-- EXERCISE PROMPT --
Gather, from the listing beneath this task, every line holding the string "computer".

-- MATERIALS PROVIDED --
====
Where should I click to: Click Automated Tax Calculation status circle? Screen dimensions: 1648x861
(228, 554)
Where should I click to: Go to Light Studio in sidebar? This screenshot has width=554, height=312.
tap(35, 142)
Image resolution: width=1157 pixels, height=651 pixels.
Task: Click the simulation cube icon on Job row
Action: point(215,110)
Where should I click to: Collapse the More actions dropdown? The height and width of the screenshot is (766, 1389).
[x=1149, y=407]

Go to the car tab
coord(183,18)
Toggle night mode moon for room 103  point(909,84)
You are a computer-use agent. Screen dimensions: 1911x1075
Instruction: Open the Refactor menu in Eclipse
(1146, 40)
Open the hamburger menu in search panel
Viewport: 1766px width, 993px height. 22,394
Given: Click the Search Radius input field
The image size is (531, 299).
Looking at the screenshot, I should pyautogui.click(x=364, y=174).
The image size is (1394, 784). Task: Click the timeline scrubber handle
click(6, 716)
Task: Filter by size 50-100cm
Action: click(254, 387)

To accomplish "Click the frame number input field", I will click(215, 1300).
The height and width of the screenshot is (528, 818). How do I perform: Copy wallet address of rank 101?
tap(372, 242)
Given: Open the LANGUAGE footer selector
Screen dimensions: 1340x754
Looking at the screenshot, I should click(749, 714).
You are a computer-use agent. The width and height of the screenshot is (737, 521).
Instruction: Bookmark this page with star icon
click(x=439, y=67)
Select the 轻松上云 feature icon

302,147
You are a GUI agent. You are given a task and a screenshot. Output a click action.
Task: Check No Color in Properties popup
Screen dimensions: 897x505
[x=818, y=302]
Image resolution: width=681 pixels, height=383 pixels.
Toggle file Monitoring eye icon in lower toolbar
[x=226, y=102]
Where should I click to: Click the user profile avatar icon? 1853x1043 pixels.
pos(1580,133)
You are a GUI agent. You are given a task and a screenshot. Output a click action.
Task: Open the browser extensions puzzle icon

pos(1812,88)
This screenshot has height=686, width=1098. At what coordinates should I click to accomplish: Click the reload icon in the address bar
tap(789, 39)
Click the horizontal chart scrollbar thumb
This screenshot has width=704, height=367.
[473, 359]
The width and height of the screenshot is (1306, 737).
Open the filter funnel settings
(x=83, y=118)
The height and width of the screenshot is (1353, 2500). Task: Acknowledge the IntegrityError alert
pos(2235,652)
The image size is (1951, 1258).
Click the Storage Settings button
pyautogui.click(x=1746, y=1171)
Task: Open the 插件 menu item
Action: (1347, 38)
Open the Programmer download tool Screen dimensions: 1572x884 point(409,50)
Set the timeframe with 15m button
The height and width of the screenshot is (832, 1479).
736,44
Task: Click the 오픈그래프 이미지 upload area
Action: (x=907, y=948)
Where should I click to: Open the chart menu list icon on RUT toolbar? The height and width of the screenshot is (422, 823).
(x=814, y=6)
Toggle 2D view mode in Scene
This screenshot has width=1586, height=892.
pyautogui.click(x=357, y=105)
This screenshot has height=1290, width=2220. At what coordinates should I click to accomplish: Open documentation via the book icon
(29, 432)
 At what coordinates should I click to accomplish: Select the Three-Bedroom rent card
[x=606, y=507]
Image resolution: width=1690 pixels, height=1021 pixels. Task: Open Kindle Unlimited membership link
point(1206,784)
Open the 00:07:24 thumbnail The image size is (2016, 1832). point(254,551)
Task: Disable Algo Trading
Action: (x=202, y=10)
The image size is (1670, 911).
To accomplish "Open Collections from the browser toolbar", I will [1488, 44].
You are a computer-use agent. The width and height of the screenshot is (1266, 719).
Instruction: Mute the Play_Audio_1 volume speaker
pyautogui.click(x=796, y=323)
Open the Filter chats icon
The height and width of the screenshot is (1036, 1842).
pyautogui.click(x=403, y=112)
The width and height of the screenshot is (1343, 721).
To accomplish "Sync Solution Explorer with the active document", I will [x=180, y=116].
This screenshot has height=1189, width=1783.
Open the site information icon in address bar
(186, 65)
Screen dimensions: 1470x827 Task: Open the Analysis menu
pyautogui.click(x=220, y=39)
====
-- ANSWER AREA --
You are a computer-use agent. Screen dimensions: 1911x1075
You are a computer-use agent. The width and height of the screenshot is (737, 521).
You are a computer-use agent. The width and height of the screenshot is (1266, 719).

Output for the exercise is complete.